Task objective:
Retype nothing except the lines below from the one with "You are a computer-use" through the one with "Expand collapsed group", exactly, with images left out.

Supplied data:
◆ ◆ ◆ ◆

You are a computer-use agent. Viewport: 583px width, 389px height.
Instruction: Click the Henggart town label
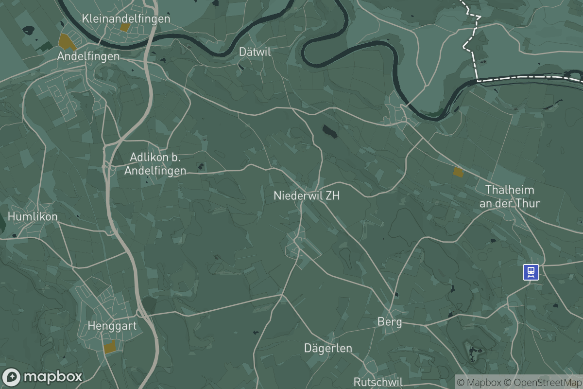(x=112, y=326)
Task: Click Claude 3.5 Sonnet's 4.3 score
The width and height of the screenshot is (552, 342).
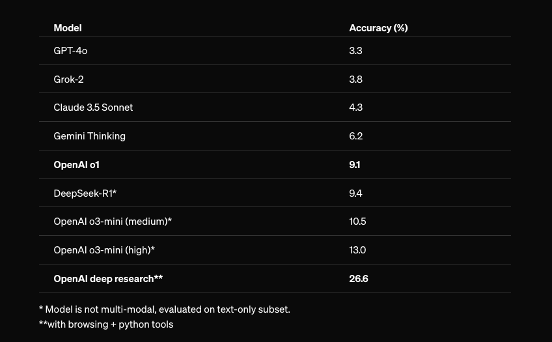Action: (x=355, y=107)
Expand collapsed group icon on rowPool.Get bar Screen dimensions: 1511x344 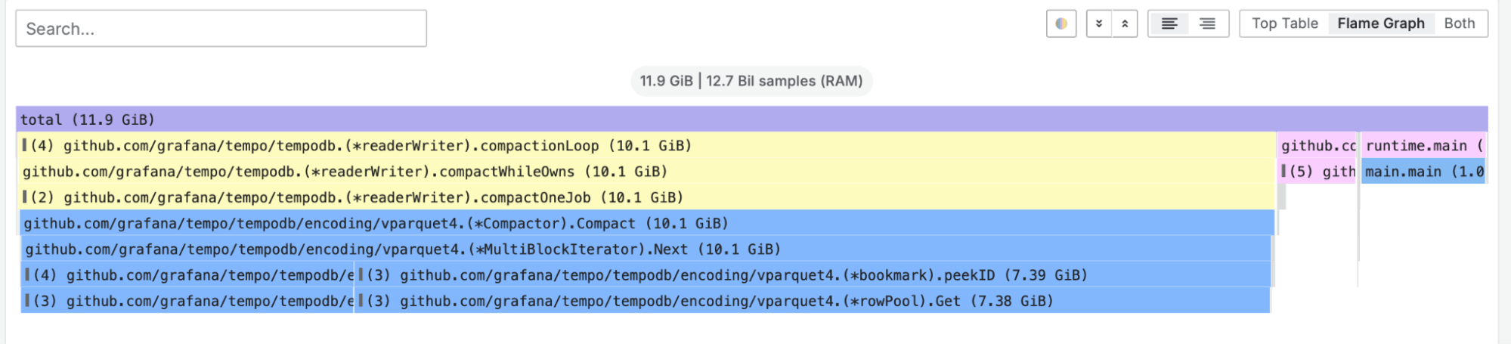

◆ ◆ ◆ ◆

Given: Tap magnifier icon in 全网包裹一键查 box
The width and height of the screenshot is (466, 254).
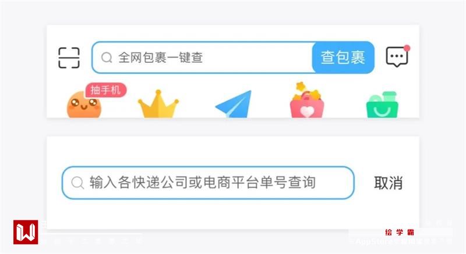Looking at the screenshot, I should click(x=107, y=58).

◆ ◆ ◆ ◆

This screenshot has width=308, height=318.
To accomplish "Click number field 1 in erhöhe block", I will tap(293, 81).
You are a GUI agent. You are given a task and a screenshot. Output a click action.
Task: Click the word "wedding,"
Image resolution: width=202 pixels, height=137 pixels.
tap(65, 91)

◆ ◆ ◆ ◆

Answer section:
You are a computer-use agent. Viewport: 583px width, 389px height.
Instruction: Click the Henggart town label
(x=112, y=326)
Task: Click Claude 3.5 Sonnet's 4.3 score
The width and height of the screenshot is (552, 342).
Action: (x=355, y=107)
Expand collapsed group icon on rowPool.Get bar Screen dimensions: 1511x344 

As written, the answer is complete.